Семейка вначале хотел соврать. Кто его знает, что скажет Соколов, узнав, что он больше года делил тюремный сырой сруб с непокорным инородческим князцом. Но строгое и вместе с тем открытое лицо Соколова понравилось ему, и он сбивчиво стал рассказывать правду.
— Постой, постой! — вдруг остановил его Соколов. — Да ты чей будешь-то?
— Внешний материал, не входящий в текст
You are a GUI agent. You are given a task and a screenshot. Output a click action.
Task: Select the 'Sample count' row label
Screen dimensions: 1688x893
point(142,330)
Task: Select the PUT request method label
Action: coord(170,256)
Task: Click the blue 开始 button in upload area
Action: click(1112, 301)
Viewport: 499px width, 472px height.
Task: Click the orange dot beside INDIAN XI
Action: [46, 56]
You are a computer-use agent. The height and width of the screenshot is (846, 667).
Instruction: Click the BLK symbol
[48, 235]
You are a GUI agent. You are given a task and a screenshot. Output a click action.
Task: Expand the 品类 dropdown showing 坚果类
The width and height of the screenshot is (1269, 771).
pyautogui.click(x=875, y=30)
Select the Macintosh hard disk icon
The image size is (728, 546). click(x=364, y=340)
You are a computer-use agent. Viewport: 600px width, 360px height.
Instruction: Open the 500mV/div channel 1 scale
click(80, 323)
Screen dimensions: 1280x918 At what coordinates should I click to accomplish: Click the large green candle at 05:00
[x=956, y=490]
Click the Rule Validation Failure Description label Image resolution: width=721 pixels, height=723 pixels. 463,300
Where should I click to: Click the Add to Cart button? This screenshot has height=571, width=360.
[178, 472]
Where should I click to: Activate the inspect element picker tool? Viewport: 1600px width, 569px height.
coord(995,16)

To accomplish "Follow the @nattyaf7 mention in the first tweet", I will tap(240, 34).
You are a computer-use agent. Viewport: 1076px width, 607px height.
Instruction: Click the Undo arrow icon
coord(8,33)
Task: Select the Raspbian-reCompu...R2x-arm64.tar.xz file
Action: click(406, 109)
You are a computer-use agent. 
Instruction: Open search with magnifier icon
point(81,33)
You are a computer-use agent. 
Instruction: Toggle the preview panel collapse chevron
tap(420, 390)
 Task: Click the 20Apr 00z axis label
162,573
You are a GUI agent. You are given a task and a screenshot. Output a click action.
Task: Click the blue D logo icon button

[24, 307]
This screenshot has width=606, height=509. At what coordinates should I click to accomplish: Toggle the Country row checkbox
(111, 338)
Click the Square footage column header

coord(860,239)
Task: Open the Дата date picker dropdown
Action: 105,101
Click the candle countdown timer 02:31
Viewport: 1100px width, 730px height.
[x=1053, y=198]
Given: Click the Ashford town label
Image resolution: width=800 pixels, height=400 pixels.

— Ярыгин я. Дмитрия Ярыгина сын.
— Дмитрия Ярыгина! Вот так оказия! Да мы ж с твоим батькой вместе пуд соли съели. И голодали, и холодали, и от стрел инородческих под одним пнем хоронились. Ну, брат, тогда лежи. Со мной пока жить будешь. А там погляжу, как тебя в Якутск из этой пустыни отправить.
— Дядя Кузьма! — взмолился Семейка. — Не отсылайте меня в Якутск. Что я там делать буду? Оставьте меня при себе толмачом. Я вам сгожусь. Надумали мы с Мятой на Камчатку плыть, как судно построят.